Datatrak’s half-yearly report to 30 June 2007 was published following a Board of Directors’ meeting held on 27 August.
During the first six months of the year, Group turnover decreased by 12% to Lm623,838 as all subsidiaries registered marginal decreases in revenue with the exception of Datatrak Solutions Ltd. (DSOL), which generated a higher income. Operating costs decreased by 4.7% to Lm490,032 resulting in earnings before, interest, tax, depreciation, and amortisation (EBITDA) of Lm139,406, 28% below the EBITDA registered in the first half of 2006. Wages and salaries increased by 23.4% to Lm210,575 following the increase in the number of employees within the Group’s 50% owned subsidiary DSOL. Moreover, market costs of Lm56,127 (June 2006: 14,003) mainly relate to market penetration and business development activities by DSOL in Italy. The Directors reported that eight partners have signed up on a non-exclusive basis to promote, market and sell DSOL’s packaged systems (TrakIT, DispatchIT and RouteIT). During the second half of the year the Directors expect that DSOL will conclude an important strategic alliance it Italy with ACI Informatica SpA which should help DSOL’s products to be promoted across Italy.
During the first half of 2007, the charge for depreciation and amortisation increased by 19% to Lm154,685 due to the increase in amortisation of DSOL’s flagship product DispatchIT which is currently undergoing a major technological upgrade. The increase in depreciation and amortisation resulted in the Group incurring a marginal loss compared to a profit of Lm65,012 in the comparative period last year. After accounting for an increase in financing costs, a loss arising from the Group’s associate company, Datatrak Holdings registered a pre-tax loss of Lm55,726 compared to a profit of Lm52,397 in the first half of 2006. The Group recognised a tax credit of Lm15,800 during the period under review helping the loss to narrow to Lm39,926. However after deducting the share of profits attributable to the 50% owned subsidiary companies Datatrak Solutions Ltd. and Datatrak IT Services Ltd. of Lm37,034 (June 2006: Lm93,878), the group’s loss during the first six months of 2007 amounted to Lm76,960.
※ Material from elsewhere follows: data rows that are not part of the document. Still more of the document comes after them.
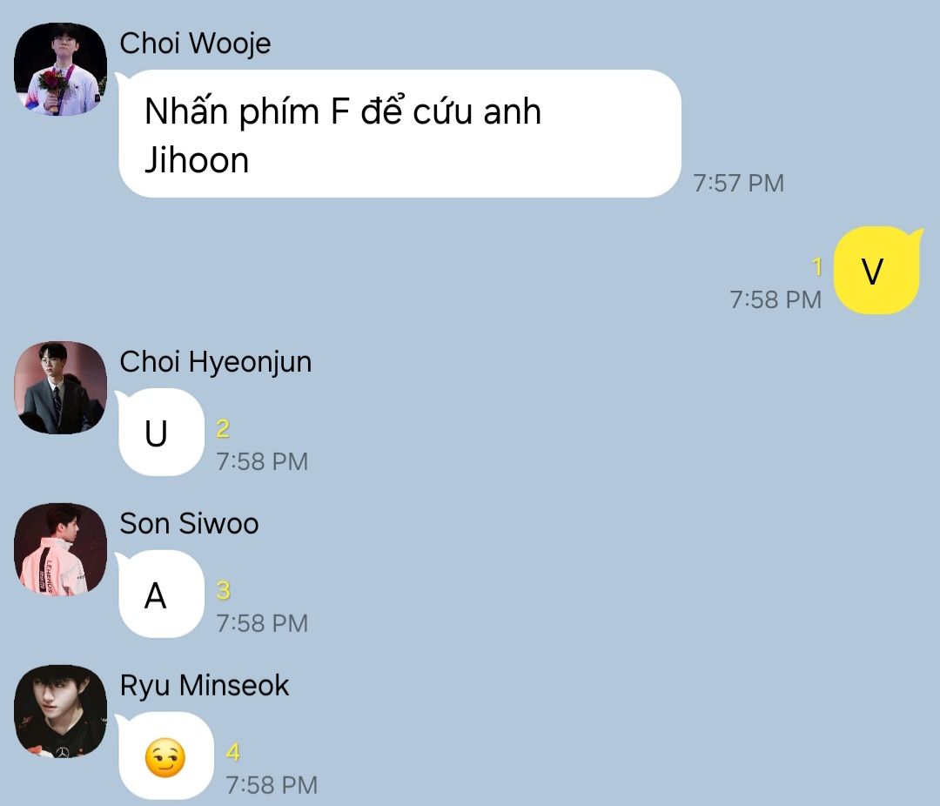Tap the "Nhấn phím F" message bubble
The width and height of the screenshot is (940, 806).
(400, 134)
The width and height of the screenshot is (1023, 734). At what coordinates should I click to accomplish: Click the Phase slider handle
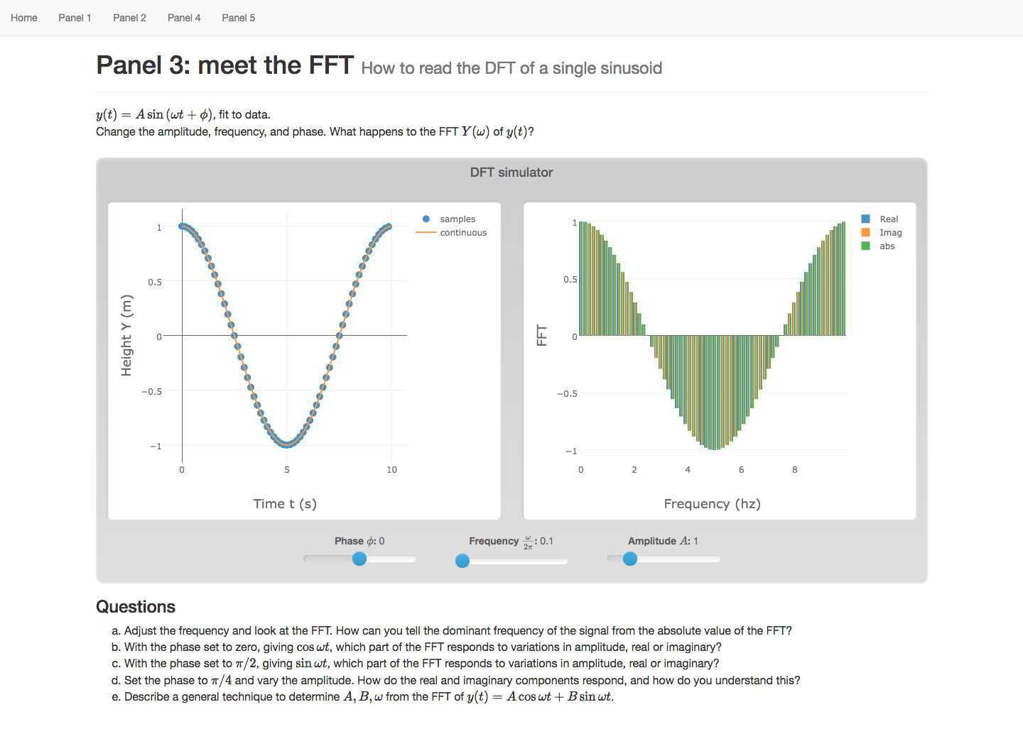click(x=359, y=559)
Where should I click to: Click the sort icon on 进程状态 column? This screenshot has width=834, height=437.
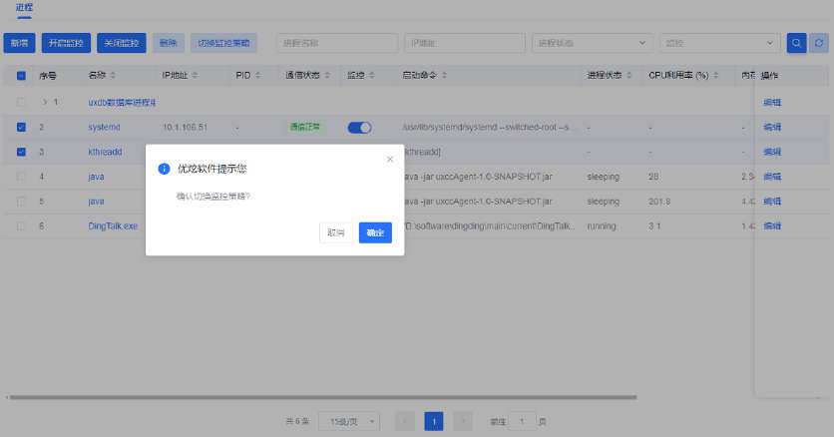tap(629, 75)
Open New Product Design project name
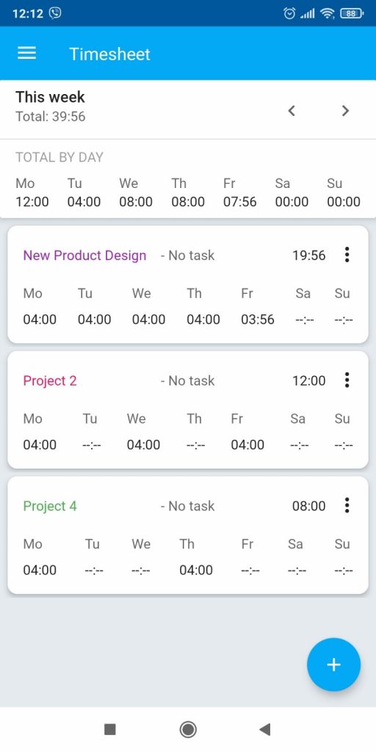Screen dimensions: 376x752 [85, 255]
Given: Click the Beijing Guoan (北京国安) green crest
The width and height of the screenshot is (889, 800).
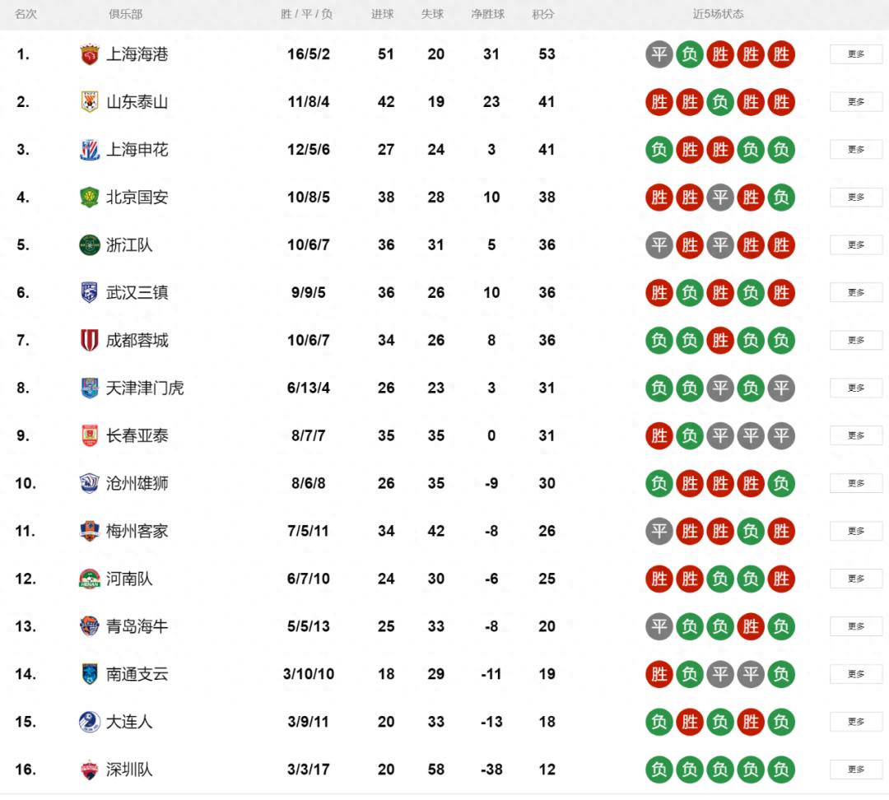Looking at the screenshot, I should (89, 198).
The Group’s balance sheet as at 30 June 2007 shows total assets of Lm4.6 million with shareholders’ funds of Lm3.3 million. The net asset value per share works out at 20c8.
In the Half-Yearly Report the Directors note that during the first half of the year, continued efforts were made in order to conclude the sale of the Datatrak network in Nigeria. Due to the delay in the negotiations related to the operating licences and the financing of the project, the Directors and management of Datatrak Holdings believe that the network and other assets may need to be written down to a value that excludes the potential cash flows from the Nigerian project. Should this occur, the net asset value of the Group will be impacted negatively in the region between Lm1.8 million to Lm2.8 million and in such an event, an Extraordinary General Meeting will be convened to explain to shareholders the reason behind this decision, the effect of the significant write down and the restructuring proposals for the Group.
Moreover, the Directors stated in the 2007 Half-Yearly Report, that additional financing will be required in the coming months to enable the Group’s fully-owned subsidiary Datatrak Systems Ltd. to upgrade its tracking technology to a nation-wide GPS/GPRS coverage. Datatrak Solutions Ltd. should also require additional funding to expand its product portfolio and increase its marketing efforts in Italy, Spain, France and China.
During the second half of the year, the Directors expect that the business developments efforts within Spain will lead to a non-disclosure agreement between DSOL and a Spanish partner with a view to actively market DSOL’s products in Spain as from early 2008. Moreover, it is anticipated that the trial period of DispatchIT with Euro Car Parts in the UK will be concluded successfully and a contract with DSOL will be signed off for the use of this product on 450 vehicles. This is expected to significantly improve DSOL’s recurring revenues.
Meanwhile, it was recently announced that CI Omnibridge Limited acquired 1,288,920 Datatrak Holdings plc shares (8.08% of the company’s issued share capital) from Siemens VDO through a special trade at 26c per share. This resulted from the acquisition by Control Instruments Group of the global distribution of the Siemens VDO fleet management product range. The transaction effected on the Malta Stock Exchange forms part of the overall acquisition of Siemens by CI Omnibridge, which is a wholly owned subsidiary of Control Instruments Group that specialises in the development and provision of globally applicable fleet management products and services for the commercial vehicle market. The Directors of Datatrak Holdings stated that given the past relationships with CI Omnibridge Limited and following encouraging talks held in the first half of 2007, this acquisition should have a positive effect on Datatrak’s international business.